Quoted passage
All conference participants can attend the Celebrate the History of African Americans, the Scraps of Africa event, and the 2-hour social gathering (before the Color Purple) free of charge, as the cost to attend is part of the conference registration fees.

Celebrate the History of African Americans, Wisconsin Historical Museum

Celebrate the History of African Americans presented by the Wisconsin Historical Society, in partnership with pre-conference events for the Black History Education Conference. On Friday, February, 21, from 10:00am-2:00pm, the Wisconsin Historical Museum will offer a variety of self-guided and presenter led presentations to highlight the history of African Americans.

From 12:00-1:00 pm, Society Reference Librarian, Lori Bessler, will present “Researching African American Family History” to provide guidance on researching family history with records that help to tell the stories of African American families. On display will be several African American quilts that help tell the stories of African Americans in Wisconsin. Folklorist, Janet Gilmore, will talk about the traditions of African American quilting in Wisconsin from 1:00-2:00PM. 

Guests can also explore the new exhibit, We Stand on their Shoulders: A History of Wisconsin Women & Voting. More information can be found on the Wisconsin Historical Society Black History Month webpage

The Wisconsin Historical Society Museum is located on the capital square, at 30 N. Carroll St., Madison, WI 53703. 

Scraps of Africa, Madison Concourse Hotel

Kyna Clemons, a master quilter, lecturer, activist, and educator will offer an engaging and interactive workshop using quilts, fiber arts, and textiles to teach the cultural and historical significance of quilting for people of African Descent. Her works draws on inspiration from the lives and quilt-making traditions of peoples across the diaspora.

During the Scraps of Africa Sip N' Quilt workshop, participants will discover the hidden secrets of their family quilting traditions, learn about the ancestor's use of quilts for economic and political liberation, and begin to understand how contemporary quilting is used to foster dialogue in social justice issues.

"The Ancestors speak through every piece of fabric. Every pattern. Ever Design in a quilt. They speak of sacred traditions and pass on special messages.:

 

The Color Purple, Overture Center for the Arts

The first 40 people to register for the Black History Education Conference can receive tickets at a reduced price ($50.00) to the performance of the Color Purple at the Overture Center on Friday, February 21st. In partnership with the Overture Center, all conference participants can purchase a ticket for $120.00 for the Friday evening show by visiting the Overture Center website. All conference participants that attend the Color Purple are encouraged to wear the color purple while attending!

The Color Purple, a 2016 Tony Award® winner for Best Musical Revival! Hailed as “a direct hit to the heart” (The Hollywood Reporter), this joyous American classic has conquered Broadway in an all-new ““ravishingly re-conceived production that is a glory to behold” ( The New York Times). With a soul-raising, Grammy®-winning score of jazz, gospel, ragtime and blues, The Color Purple gives an exhilarating new spirit to this Pulitzer Prize-winning story. Don’t miss this stunning re-imagining of an epic story about a young woman’s journey to love and triumph in the American South. Experience the exhilarating power of this Tony-winning triumph that New York Magazine calls “one of the greatest revivals ever.”

Given data
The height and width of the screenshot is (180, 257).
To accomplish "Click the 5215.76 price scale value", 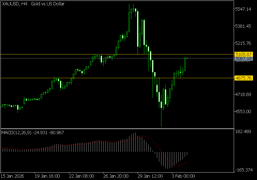I will (x=243, y=43).
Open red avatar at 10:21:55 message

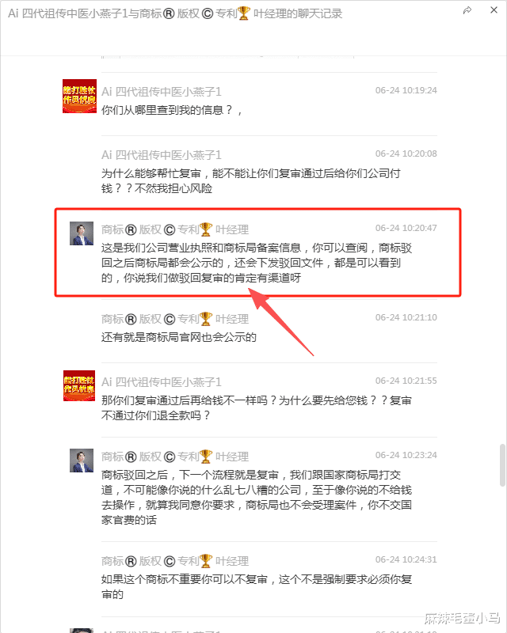79,385
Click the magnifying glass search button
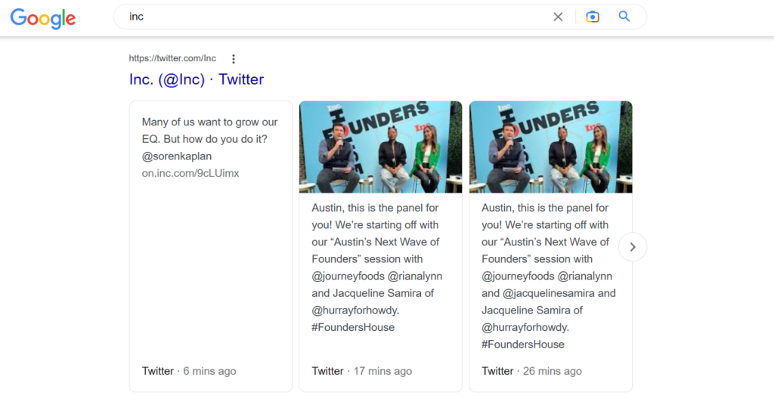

Task 1
Answer these questions about the conference events text:
(a) During what hours will Janet Gilmore talk about African American quilting traditions in Wisconsin?
(b) At what street address is the Wisconsin Historical Society Museum located?
(c) What reduced ticket price can the first 40 people to register receive for the Color Purple?
Task 2
Rewrite the lines of the records from the one containing "Open red avatar at 10:21:55 message" through the end of the records, inclusive, with requests included. Multiply every coordinate in the answers by 0.5, round each to a whole number with halves rounded up, and leave the pictures out.
The text and the records come from separate, unrelated sources.

Answer 1
(a) 1:00-2:00 PM
(b) 30 N. Carroll St., Madison, WI 53703
(c) $50.00

Answer 2
Open red avatar at 10:21:55 message

40,193
Click the magnifying glass search button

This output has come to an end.